My favorite walk-around lens (Check out my review of it)

My favorite walk-around lens (Check out my review of it)

     Having a lot of gear with you can sometimes be a problem if you're traveling. When I went to Washington DC a few months prior, I made sure to only bring the gear I knew I would use. My 14mm Rokinon (top picture), my 40mm Pancake (second photo), my 55-250mm telephoto, my tripod, YN-560III Flash, a softbox, two cards, and of course the camera and charger. But even with this little gear, I found myself only bringing camera and two of the three lenses. I felt that I could get better shots without the distraction of all the gear.

Shot with my T1i & Rokinon 14mm.

Shot with my T1i & Rokinon 14mm.

     Sometimes when I get a chance, I like to challenge myself to shoot with only one lens or only shoot a certain type of shot (motion-pans for example). Just recently, I decided to pull out my Canon SX230 HS Advanced P&S camera, blow the dust off of it, and take some flame photography with it. At first it seemed limiting. The focus wasn't reliable, the lens wasn't as sharp as I was used to, and it didn't shoot RAW. But once I figured out how to work with it, it was a lot of fun. And the results surprised me.

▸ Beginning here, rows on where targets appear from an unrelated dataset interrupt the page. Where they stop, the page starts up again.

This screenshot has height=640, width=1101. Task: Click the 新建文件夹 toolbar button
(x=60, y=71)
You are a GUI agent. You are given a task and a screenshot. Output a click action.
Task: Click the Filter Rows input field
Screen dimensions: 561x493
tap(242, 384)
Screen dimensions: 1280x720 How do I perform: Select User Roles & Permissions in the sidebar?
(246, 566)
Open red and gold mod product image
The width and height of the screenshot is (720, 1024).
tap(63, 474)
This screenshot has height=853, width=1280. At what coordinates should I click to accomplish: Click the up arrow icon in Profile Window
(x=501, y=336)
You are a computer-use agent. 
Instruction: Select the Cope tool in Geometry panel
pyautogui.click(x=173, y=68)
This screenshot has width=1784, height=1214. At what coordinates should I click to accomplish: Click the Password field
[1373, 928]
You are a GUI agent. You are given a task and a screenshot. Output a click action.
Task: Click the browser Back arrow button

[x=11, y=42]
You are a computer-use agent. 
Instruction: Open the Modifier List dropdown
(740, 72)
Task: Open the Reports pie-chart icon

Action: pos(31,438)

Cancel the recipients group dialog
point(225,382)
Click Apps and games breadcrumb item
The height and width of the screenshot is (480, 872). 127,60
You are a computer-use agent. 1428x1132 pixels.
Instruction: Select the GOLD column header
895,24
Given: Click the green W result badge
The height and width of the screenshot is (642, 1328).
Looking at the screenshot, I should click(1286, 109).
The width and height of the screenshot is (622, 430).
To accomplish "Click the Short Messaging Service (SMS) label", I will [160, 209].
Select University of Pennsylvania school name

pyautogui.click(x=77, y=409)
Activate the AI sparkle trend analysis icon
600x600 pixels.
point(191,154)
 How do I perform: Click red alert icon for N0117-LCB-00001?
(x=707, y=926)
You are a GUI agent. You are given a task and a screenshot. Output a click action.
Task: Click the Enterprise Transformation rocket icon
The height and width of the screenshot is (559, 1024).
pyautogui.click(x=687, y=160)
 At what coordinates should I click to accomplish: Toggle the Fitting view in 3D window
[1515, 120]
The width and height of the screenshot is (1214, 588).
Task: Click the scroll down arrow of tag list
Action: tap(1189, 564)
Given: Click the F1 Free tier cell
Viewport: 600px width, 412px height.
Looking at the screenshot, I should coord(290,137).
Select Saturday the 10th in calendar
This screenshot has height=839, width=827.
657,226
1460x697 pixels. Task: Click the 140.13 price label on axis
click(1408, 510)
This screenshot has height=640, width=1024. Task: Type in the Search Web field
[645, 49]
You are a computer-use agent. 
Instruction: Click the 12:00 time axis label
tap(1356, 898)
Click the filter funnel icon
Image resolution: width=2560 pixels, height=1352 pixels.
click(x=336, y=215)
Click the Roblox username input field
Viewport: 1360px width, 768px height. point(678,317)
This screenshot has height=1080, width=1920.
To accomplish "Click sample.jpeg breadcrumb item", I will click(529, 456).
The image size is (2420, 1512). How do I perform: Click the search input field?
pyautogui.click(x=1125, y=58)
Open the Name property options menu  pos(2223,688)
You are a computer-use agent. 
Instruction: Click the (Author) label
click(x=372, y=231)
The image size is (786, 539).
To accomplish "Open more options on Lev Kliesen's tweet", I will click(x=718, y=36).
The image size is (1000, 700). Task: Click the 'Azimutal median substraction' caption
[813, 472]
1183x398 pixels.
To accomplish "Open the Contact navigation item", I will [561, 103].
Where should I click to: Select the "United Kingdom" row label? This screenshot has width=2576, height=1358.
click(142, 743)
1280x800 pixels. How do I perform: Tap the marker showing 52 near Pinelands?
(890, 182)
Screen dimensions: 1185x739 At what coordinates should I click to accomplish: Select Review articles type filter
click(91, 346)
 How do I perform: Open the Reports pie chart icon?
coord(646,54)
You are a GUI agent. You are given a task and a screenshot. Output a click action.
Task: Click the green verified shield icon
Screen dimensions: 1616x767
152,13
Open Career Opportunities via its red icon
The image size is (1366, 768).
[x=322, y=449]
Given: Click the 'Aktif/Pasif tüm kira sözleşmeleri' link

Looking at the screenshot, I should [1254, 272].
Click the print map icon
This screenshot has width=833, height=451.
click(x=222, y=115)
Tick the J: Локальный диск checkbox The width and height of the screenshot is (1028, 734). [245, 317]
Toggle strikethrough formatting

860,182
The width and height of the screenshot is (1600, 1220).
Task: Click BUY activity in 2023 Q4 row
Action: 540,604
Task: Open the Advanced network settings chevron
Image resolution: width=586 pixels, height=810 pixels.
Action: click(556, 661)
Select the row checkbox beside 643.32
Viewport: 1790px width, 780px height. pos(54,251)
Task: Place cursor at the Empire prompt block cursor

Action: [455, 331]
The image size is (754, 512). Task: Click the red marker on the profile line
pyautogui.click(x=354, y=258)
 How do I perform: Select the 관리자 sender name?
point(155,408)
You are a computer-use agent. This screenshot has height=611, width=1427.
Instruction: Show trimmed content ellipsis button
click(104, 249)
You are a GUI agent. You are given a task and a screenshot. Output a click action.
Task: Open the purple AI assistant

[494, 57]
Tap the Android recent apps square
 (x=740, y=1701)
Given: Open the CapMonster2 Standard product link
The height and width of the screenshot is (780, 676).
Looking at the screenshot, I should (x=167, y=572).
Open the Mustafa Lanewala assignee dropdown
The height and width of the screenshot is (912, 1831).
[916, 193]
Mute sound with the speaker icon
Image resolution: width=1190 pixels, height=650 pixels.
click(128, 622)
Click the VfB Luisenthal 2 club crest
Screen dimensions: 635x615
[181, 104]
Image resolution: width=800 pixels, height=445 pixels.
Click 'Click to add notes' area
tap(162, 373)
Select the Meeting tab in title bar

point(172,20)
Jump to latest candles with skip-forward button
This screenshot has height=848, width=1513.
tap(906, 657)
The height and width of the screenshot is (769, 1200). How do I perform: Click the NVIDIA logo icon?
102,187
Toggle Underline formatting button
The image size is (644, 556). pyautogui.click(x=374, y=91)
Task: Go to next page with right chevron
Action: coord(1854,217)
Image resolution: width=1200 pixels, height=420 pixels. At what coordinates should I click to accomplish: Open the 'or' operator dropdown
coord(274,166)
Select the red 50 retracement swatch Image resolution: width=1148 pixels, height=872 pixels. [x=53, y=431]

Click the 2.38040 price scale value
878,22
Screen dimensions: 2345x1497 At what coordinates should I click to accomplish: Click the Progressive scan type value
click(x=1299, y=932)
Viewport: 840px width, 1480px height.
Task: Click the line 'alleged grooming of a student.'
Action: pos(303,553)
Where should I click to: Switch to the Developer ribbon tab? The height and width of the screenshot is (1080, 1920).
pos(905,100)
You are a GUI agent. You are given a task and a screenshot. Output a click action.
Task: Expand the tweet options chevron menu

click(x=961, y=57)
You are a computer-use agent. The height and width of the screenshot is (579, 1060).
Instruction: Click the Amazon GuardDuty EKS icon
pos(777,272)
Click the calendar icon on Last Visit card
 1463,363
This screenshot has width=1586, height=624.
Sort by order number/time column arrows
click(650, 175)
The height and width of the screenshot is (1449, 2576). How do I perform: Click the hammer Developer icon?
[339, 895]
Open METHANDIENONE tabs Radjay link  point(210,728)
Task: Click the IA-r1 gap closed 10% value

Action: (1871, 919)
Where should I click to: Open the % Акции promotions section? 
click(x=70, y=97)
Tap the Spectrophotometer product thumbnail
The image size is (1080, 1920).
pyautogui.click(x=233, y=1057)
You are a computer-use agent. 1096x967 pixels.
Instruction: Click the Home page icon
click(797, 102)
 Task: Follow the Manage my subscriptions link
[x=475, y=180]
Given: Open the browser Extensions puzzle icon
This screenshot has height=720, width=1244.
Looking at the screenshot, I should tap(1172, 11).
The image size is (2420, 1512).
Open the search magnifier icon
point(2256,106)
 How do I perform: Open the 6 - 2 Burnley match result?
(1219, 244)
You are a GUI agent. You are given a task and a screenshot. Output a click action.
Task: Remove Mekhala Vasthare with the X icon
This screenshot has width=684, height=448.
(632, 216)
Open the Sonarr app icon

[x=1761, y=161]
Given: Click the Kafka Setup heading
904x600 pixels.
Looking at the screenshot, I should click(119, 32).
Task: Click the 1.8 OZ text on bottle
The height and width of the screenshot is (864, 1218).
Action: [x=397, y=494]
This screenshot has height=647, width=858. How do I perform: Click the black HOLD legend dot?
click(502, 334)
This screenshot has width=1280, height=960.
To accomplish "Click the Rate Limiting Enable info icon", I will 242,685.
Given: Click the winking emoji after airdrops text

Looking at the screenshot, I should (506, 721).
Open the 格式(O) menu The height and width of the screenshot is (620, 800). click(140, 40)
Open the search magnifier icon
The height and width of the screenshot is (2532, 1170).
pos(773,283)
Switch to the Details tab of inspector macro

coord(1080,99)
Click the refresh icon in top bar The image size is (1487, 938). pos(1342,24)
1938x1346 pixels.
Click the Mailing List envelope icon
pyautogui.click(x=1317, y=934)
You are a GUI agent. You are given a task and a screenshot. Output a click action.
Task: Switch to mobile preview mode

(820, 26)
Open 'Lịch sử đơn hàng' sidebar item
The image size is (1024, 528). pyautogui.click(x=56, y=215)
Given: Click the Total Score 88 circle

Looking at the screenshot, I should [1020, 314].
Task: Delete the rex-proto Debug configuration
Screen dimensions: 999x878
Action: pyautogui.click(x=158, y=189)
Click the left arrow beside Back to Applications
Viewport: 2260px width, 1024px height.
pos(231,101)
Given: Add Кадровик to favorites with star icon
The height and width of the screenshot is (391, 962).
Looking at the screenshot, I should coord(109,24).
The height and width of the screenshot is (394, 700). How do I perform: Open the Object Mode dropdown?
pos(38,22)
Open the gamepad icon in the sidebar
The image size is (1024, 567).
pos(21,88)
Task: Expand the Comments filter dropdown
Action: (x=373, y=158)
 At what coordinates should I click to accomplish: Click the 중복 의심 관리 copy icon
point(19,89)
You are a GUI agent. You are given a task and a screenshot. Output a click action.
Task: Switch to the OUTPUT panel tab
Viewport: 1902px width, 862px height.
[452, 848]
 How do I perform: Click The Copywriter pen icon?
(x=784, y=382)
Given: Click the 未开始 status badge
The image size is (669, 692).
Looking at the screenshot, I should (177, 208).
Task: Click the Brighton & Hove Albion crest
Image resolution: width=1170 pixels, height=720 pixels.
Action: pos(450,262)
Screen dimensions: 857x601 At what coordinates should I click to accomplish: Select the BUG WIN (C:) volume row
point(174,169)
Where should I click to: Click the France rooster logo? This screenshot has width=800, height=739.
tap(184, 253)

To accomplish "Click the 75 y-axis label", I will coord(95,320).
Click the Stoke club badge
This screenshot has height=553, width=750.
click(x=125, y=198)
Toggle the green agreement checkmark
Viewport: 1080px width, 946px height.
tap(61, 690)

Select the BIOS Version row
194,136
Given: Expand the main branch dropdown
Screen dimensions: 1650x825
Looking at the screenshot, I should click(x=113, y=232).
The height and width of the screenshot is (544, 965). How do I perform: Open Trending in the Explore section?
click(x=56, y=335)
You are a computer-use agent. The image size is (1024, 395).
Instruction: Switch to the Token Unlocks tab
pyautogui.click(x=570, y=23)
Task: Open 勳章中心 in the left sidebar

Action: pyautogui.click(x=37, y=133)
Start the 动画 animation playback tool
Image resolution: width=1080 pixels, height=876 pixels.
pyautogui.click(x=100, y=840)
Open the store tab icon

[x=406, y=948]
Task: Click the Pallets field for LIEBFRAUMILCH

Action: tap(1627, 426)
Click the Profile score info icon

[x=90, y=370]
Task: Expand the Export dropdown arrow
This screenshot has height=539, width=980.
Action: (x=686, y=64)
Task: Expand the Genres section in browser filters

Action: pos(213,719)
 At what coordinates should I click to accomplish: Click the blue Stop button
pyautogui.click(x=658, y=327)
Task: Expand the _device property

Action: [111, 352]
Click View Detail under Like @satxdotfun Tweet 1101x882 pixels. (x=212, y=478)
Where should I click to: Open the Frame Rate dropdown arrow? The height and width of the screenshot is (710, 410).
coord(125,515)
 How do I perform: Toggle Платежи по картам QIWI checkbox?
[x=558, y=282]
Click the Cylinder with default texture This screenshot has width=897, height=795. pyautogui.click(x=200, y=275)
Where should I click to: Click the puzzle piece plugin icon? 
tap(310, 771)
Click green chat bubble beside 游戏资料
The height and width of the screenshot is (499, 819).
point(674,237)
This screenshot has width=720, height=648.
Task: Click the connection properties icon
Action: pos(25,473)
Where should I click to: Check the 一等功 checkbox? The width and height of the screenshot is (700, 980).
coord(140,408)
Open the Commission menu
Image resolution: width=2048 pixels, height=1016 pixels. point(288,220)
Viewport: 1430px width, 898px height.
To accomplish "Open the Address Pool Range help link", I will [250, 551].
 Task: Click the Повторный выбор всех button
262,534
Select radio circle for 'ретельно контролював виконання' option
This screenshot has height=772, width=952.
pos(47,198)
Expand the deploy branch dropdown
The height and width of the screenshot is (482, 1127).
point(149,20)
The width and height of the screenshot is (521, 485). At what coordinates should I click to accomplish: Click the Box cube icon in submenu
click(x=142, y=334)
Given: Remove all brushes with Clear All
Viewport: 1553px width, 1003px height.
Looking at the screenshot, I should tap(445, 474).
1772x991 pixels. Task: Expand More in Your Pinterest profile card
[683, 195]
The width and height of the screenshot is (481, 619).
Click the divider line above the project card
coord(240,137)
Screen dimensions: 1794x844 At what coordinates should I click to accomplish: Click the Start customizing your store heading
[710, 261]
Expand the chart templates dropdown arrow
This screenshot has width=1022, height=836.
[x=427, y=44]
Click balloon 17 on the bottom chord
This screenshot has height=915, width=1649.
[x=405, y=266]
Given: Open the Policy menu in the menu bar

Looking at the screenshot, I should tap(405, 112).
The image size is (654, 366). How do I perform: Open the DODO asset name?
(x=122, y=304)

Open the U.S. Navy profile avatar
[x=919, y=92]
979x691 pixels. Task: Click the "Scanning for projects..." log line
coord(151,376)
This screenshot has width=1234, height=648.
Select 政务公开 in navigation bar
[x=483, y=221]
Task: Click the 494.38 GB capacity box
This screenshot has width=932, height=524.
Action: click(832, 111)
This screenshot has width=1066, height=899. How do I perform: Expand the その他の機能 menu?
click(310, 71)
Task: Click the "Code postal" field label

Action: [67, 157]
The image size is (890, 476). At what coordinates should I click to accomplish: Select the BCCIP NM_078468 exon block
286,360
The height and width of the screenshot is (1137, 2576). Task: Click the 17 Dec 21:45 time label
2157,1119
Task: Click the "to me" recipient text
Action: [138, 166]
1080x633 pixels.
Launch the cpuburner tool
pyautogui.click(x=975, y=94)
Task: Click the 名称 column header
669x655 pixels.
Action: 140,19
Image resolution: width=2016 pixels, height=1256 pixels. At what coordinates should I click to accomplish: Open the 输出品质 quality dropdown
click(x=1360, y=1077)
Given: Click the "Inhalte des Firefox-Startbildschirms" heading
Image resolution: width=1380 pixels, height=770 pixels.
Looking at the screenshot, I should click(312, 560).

Important: Fire is dangerous. When taking open flame photography like this, make sure you have a multi-purpose fire extinguisher with you.

Important: Fire is dangerous. When taking open flame photography like this, make sure you have a multi-purpose fire extinguisher with you.

     When you don't bring all your gear with you places, it feels like a weight has been lifted off your back (literally and figuratively). You don't feel the pressure of using it just because you brought it, or that you might lose it. You brought only what you needed. No more, and no less.